Rep. Byron Donalds, a Florida Republican from Naples, has asked the House Oversight Committee to hold a public hearing to bring attention to the issue, but he said a classified briefing would also be helpful.
“The key thing is trying to do what we can to make sure that you know communities, specifically HBCU communities, are staying safe,” Donalds said. “Us having that access to that information might be able to not just help with what’s happening in investigations but might help with policy shaping going forward.”
President Biden in his first on-camera remarks about the menacing behavior said last week during a Black History Month event at the White House that his administration was “ready to closely investigate the cowardly, un-American” bomb threats against HBCUs.
Clyburn said that he thanked Biden for raising the issue when they spoke after the event.
Lodriguez Murray, senior vice president of public policy and government affairs at the United Negro College Fund, said that White House and Biden administration engagement on the issue is appreciated.
“But the closure can only come from law enforcement and them showcasing to anyone who has an animus — unfounded animus — against these institutions that their efforts to harm or intimidate these campuses will not be tolerated and they will be punished to the fullest extent of the law,” Murray said.
Potential bombs on the campuses are just one of several types of threats that the schools are facing, Murray added. Cyber threats, election-related threats, defacing of campus property and general threats to students have also had HBCU leaders, graduates and advocates on edge.
An anonymous caller told Clark Atlanta University last month that a group of white men armed with assault rifles would be coming to the Georgia college’s campus to kill as many students as possible, the college’s president, George T. French Jr., said.
French said that the caller claimed to have committed similar crimes in the past and that the campus went into lockdown for about 2.5 hours, with students and faculty sheltering in place. Helicopters monitored the situation overhead as bomb-sniffing dogs and a SWAT team conducted a thorough search of the campus, French said.
“We understand this threat was designed to be disruptive.
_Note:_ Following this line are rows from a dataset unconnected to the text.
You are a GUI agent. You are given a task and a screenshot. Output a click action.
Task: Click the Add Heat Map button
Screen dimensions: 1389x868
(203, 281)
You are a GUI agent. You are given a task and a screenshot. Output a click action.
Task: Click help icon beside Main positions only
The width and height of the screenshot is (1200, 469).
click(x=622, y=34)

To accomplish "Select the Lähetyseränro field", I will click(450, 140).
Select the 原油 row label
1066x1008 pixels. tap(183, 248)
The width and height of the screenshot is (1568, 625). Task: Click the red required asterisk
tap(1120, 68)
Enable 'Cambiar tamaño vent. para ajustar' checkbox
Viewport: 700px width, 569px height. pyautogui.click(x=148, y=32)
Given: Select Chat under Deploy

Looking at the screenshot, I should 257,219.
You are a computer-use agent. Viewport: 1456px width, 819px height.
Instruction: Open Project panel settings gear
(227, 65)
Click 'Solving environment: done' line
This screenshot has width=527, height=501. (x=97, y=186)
And we are just really minimizing as much disruption that we can as an institution,” he said.
French said that at a United Negro College Fund event in Washington last week, private schools that are members of the advocacy group discussed the threats and agreed to send a letter to Cardona and the Department of Education pushing for additional resources to help HBCUs monitor threats and for the federal investigation to continue until the perpetrators are arrested.
Avenues of support
Biden said in his Black History Month remarks that HBCUs had received $5.8 billion in federal funding since he took office, for debt relief and pandemic assistance, and lawmakers and Cabinet officials told McClatchy that they are working to create other avenues of support for the schools, including through an appropriations bill that Congress hopes to pass this week and ongoing visits to their campuses.
“Me being on these campuses is a reflection that this administration does support them and cares for their safety and will do everything in our power to protect them,” Cardona said.
Cardona recently visited North Carolina Central University in Durham, and Energy Secretary Jennifer Granholm met with HBCU presidents last month during a visit to South Carolina State University with Clyburn.
Granholm said in an interview after her visit that HBCU leaders were eager to partner with the administration on an initiative she was there to announce that is intended to bring greater diversity to the energy and technology workforces.
“This administration has got a very strong, and will continue to have a very strong, relationship with HBCUs,” Granholm said.